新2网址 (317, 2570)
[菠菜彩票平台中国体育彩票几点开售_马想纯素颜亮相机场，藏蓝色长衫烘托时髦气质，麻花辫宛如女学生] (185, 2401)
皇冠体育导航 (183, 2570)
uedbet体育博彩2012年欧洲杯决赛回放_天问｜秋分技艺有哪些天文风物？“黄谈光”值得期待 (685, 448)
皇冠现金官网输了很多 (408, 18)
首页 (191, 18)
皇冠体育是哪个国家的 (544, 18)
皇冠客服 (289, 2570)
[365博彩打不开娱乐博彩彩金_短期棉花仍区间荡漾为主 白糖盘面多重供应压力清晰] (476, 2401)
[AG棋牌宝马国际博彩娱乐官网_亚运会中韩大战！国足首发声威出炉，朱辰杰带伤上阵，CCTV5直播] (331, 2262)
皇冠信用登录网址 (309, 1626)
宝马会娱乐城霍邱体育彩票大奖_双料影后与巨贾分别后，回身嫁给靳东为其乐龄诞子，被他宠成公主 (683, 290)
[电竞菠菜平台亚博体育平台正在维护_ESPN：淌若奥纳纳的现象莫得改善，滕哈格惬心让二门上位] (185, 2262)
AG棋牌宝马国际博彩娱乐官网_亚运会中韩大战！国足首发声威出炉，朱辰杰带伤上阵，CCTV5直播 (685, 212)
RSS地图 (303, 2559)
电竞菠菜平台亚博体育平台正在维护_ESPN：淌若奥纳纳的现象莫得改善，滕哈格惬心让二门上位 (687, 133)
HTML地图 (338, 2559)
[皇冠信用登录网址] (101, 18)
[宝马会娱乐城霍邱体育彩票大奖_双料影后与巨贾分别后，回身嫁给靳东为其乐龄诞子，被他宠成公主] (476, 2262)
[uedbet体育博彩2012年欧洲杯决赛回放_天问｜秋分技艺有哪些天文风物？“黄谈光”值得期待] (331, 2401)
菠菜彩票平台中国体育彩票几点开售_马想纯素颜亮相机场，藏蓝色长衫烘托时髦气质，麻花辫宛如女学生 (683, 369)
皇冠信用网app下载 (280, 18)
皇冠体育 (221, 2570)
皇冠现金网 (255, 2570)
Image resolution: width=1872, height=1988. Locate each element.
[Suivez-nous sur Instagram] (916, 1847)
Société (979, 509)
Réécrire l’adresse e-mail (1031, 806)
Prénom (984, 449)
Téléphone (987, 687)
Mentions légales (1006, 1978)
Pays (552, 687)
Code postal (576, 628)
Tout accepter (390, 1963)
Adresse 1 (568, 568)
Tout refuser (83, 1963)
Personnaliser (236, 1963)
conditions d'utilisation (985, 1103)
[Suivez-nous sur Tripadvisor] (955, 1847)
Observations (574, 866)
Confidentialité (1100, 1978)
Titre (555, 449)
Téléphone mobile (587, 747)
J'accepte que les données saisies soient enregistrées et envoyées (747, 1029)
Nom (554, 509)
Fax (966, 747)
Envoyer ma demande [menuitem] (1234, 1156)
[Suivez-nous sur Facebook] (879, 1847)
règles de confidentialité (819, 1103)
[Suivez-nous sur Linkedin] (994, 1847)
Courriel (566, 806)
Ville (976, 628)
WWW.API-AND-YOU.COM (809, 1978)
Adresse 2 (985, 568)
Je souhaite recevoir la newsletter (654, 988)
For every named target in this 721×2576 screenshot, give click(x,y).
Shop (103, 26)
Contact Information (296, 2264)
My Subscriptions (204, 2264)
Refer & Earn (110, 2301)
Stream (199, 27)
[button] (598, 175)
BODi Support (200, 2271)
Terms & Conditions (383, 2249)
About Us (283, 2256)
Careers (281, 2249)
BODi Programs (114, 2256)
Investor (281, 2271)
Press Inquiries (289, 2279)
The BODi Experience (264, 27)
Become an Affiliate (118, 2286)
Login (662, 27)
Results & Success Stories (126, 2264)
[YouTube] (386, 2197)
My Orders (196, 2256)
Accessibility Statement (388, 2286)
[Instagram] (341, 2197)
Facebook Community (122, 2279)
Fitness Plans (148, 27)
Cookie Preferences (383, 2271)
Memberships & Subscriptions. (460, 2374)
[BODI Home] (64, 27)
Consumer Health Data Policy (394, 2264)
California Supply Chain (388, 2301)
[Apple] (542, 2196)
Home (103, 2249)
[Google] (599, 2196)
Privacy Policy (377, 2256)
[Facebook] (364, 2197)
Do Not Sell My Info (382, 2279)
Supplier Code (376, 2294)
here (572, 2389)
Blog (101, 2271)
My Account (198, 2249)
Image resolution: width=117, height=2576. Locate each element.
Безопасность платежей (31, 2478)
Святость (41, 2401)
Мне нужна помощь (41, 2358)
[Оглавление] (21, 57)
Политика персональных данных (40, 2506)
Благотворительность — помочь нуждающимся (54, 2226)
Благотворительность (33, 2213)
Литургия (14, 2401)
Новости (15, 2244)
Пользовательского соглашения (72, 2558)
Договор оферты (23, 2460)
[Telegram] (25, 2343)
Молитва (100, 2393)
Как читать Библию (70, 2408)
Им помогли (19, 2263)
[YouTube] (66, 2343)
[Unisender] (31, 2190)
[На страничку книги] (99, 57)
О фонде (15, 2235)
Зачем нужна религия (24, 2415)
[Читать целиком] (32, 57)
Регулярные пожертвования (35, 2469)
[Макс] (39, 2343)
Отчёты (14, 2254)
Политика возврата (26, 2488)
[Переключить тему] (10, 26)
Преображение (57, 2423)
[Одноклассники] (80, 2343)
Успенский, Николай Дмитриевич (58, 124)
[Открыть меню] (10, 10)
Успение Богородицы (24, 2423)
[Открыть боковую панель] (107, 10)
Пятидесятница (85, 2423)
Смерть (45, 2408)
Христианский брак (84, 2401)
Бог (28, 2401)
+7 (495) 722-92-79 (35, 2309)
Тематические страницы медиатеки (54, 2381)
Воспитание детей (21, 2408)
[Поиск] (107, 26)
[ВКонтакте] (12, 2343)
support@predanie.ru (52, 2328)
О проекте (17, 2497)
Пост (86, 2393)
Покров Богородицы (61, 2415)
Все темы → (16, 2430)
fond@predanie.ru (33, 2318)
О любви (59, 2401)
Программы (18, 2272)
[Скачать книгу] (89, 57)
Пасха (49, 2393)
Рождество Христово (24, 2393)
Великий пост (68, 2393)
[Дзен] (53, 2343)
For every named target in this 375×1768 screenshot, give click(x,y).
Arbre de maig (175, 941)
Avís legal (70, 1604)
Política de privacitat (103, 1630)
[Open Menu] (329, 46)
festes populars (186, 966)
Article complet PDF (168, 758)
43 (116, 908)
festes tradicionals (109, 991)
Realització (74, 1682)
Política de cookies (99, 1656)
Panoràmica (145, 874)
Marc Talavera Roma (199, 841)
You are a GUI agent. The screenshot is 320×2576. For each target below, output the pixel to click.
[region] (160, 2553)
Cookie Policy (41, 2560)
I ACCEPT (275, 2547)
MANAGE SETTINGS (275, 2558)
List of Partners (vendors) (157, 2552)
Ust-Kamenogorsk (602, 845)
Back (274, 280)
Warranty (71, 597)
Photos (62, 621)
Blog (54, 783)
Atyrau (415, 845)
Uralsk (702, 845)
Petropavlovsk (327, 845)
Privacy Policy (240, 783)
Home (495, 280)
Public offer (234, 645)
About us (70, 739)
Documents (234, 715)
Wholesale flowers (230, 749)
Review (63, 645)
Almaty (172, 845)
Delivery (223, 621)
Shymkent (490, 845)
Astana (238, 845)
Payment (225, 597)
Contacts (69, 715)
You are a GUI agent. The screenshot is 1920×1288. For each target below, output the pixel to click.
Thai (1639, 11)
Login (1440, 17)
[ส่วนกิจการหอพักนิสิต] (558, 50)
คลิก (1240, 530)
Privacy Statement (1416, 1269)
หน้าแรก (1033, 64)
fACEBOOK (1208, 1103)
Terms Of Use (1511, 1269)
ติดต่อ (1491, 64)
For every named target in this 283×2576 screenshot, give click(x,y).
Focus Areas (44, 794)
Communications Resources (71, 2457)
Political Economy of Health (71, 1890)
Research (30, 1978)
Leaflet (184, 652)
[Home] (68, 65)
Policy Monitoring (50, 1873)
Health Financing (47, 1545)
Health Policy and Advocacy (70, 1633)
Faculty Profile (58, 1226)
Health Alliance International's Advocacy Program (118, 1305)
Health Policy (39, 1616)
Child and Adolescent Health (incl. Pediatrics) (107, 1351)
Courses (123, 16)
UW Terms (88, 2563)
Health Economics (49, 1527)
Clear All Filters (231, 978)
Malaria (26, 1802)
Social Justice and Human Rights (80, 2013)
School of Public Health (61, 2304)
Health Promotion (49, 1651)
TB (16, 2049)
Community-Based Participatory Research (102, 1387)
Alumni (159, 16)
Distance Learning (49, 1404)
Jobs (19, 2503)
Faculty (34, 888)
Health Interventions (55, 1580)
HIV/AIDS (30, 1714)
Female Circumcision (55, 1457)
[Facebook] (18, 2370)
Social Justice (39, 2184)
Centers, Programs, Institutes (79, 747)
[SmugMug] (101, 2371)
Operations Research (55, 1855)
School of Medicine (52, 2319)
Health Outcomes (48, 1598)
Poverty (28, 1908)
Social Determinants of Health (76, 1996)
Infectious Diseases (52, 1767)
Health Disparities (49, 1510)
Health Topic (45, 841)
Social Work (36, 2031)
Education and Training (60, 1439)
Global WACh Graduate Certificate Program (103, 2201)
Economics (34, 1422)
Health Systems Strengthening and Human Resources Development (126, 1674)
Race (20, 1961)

== EXERCISE GOAL ==
Copy each line above containing the string "Research".

== RESPONSE BELOW ==
Research (30, 1978)
Community-Based Participatory Research (102, 1387)
Operations Research (55, 1855)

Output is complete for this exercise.